Trump on Monday said that companies ought to only be required to report their earnings every six months, a massive change that opponents say could leave investors in the dark on companies’ performance and heighten volatility. The SEC said the agency was “prioritizing this proposal to further eliminate unnecessary regulatory burdens on companies.”
Though some investors expect such a proposal would take months to implement—if it happens at all—if Atkins wanted to, he could likely start reducing reporting requirements in time for third-quarter earnings, said Barclays analyst Michael McLean in a research note on Thursday.
The SEC’s standard process for rule changes can take years to play out. If that is followed, the agency would issue a proposal to cut the reporting requirement, collect comments from companies and members of the public, make further revisions, and eventually propose a final rule.
In practice, the long timeline has meant that many proposed rules never make it across the finish line. In June, the SEC withdrew 14 proposals by the agency during President Joe Biden’s administration, including one first proposed in 2022 that would have required brokers to get the best prices for their clients’ trades.

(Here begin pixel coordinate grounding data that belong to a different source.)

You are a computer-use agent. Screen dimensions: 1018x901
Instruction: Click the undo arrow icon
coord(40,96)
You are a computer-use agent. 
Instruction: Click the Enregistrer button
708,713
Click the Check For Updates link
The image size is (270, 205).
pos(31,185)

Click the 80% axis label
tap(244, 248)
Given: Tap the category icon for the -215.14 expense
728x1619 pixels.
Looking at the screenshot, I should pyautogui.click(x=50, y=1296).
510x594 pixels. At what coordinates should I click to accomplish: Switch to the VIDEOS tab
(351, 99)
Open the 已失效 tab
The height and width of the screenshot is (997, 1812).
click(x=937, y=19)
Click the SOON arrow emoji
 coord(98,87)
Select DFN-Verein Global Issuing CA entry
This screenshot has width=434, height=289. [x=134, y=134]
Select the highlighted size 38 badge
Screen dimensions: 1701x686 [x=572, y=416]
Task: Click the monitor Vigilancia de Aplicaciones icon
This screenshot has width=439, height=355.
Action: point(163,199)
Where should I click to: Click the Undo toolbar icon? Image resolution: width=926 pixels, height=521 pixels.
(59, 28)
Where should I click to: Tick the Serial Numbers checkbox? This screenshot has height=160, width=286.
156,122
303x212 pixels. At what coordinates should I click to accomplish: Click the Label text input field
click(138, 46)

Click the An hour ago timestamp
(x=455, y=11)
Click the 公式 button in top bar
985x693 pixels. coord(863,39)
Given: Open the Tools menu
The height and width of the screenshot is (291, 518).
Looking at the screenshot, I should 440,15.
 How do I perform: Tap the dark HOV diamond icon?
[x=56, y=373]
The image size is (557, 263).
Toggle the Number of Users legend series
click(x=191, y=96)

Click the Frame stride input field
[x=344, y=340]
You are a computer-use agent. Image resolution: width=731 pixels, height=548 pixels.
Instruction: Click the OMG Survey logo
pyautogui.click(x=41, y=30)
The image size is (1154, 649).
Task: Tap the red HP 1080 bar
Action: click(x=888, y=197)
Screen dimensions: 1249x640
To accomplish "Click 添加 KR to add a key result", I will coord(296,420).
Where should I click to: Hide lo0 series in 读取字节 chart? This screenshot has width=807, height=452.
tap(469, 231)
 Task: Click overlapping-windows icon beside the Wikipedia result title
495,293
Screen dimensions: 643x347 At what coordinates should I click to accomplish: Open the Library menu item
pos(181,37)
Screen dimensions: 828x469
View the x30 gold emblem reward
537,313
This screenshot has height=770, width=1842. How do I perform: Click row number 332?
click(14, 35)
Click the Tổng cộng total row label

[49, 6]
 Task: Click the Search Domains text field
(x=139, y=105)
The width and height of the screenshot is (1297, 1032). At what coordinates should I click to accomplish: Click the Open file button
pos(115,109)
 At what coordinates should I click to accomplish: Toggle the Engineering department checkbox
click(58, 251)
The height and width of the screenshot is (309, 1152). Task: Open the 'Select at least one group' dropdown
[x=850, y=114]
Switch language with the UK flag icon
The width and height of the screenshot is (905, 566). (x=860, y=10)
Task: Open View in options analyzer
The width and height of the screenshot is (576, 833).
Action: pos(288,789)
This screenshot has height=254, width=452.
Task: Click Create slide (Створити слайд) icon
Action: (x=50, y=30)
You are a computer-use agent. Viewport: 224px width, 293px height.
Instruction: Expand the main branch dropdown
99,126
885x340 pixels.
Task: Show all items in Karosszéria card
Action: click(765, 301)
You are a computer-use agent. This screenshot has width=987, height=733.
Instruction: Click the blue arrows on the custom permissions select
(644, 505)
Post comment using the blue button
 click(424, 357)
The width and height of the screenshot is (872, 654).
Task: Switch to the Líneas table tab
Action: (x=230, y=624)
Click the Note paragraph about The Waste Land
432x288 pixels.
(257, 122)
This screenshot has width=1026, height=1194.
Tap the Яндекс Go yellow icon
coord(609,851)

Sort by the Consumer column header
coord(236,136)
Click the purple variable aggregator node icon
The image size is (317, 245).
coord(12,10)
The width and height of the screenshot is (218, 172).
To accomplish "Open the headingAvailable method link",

During the first Trump administration, then SEC Chairman Jay Clayton also considered eliminating the quarterly reporting requirement, and collected comments in anticipation of a rule proposal. However, the idea was dropped after Trump lost the 2020 election.
This time around, Atkins could try to skirt the formal process altogether, and issue exemptive relief or no-action letters to some companies, essentially telling them that the agency won’t pursue them for skipping earnings reports, McLean wrote.
The SEC didn’t respond to a request for comment.
“The SEC has statutory authority to exempt anyone from the application of the securities laws for any reason with very few limitations,” said former SEC counsel Tyler Gellasch, CEO of the Healthy Markets Association, a trade group that represents pension funds and other investors.
Unlike formal rule proposals, exemptive relief can come within months, said Gellasch. Investors who disagree with the decision could sue the SEC to try to stop it—and whether companies would have to continue reporting quarterly while the lawsuits play out would be up to the courts, he said.
Though a formal rule-making process would likely be safer from a court challenge, nothing precludes the SEC from pursuing the rule even as they give companies the short-term relief.
“While not our base case, the SEC could move quickly to implement this change in time for Q3 earnings, if it wanted,” wrote McLean. Despite the possibility, McLean said he still viewed a formal rule-making process as the most likely path forward, “because it would be more durable to future political change.”